Dalam kurun waktu dua tahun utang pemeirntah melonjak dari Rp 4.948,18 triliun per akhir Februari 2020 atau 20,8% terhadap PDB menjadi Rp6.908,87 triliun per akhir Desember 2021 atau 41% terhadap PDB.
Total utang pemerintah pada Januari 2024 didominasi oleh surat berharga negara (SBN) senilai Rp 7.278,03 triliun. Sisanya berasal dari pinjaman sebesar Rp975,06 triliun.
Komposisi untuk utang yang berasal dari penerbitan SBN sendiri terdiri dari SBN Domestik sebesar Rp5.873,38 triliun, sedangkan SBN dalam bentuk valuta asing atau SBN Valas Rp1.404,65 triliun.
Sementara itu, komposisi utang yang berasal dari pinjaman mayoritas berasal dari pinjaman luar negeri sebesar Rp938,83 triliun, dan pinjaman dalam negeri Rp36,23 triliun.
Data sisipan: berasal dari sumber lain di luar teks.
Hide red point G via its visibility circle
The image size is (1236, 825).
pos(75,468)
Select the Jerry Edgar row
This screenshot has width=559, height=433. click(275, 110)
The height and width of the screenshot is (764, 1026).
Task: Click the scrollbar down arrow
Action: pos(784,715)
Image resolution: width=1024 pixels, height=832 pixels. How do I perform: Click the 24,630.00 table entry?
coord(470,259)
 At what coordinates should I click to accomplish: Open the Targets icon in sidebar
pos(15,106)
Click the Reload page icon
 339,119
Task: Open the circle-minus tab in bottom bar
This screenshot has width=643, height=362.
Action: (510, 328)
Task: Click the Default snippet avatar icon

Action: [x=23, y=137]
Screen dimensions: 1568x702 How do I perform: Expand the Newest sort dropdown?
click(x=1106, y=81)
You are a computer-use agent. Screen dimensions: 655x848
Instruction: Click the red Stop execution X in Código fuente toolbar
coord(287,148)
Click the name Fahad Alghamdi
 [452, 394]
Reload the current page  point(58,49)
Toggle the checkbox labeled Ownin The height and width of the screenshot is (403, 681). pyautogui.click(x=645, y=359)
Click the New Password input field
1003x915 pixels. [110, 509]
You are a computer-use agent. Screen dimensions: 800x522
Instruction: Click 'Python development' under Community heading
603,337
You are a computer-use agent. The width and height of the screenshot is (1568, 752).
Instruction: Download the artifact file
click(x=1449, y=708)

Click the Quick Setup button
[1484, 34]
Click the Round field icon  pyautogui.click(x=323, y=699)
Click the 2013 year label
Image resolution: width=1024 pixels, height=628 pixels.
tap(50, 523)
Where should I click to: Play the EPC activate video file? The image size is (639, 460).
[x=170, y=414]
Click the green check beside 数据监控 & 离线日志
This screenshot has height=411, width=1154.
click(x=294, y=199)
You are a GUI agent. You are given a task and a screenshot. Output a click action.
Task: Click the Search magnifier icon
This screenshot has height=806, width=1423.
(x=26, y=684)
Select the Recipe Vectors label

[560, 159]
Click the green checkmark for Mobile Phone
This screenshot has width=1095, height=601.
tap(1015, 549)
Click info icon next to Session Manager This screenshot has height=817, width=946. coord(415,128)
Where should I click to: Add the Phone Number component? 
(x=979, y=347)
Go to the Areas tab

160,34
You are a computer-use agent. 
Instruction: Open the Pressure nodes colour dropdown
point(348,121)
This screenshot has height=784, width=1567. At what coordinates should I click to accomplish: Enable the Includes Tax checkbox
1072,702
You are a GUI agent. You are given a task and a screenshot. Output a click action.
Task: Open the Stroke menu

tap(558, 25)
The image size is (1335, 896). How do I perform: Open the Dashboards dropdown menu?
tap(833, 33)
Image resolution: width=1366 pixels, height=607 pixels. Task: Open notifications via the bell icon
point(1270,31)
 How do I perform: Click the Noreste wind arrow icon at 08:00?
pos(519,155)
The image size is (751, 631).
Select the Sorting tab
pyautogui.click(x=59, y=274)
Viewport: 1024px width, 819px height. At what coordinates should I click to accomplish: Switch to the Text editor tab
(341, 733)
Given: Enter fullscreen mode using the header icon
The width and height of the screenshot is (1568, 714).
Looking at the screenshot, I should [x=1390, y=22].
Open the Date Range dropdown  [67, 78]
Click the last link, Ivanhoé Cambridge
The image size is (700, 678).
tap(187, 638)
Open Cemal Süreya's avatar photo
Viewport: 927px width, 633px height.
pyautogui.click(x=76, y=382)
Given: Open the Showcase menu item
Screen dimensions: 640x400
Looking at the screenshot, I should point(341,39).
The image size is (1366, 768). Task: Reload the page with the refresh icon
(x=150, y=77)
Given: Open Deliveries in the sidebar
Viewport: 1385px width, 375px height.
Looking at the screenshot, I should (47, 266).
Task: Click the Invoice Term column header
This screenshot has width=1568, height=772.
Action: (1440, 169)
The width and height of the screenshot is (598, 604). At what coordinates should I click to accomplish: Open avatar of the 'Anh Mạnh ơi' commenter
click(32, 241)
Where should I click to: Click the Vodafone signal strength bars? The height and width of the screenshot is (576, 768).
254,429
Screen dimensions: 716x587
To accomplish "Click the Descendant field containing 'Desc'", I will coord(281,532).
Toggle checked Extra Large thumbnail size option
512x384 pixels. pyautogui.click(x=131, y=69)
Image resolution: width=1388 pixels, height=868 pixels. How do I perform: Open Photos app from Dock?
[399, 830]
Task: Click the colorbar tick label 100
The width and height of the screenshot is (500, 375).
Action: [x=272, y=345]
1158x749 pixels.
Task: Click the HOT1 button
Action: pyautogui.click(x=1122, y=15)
Di tengah utang yang terus menggelembung, namun rasio utang pemerintah terhadap Produk Domestik Bruto (PDB) per Januari 2024 sebesar 38,75%. Rasio utang terhadap PDB ini pun naik dari catatan per Desember 2023 sebesar 38,59%
"Rasio utang ini masih di bawah batas aman 60% PDB sesuai UU Nomor 17/2003 tentang Keuangan Negara, serta lebih baik dari yang telah ditetapkan melalui Strategi Pengelolaan Utang Jangka Menengah 2024-2027 di kisaran 40%," sebagaimana tertera dalam dokumen itu.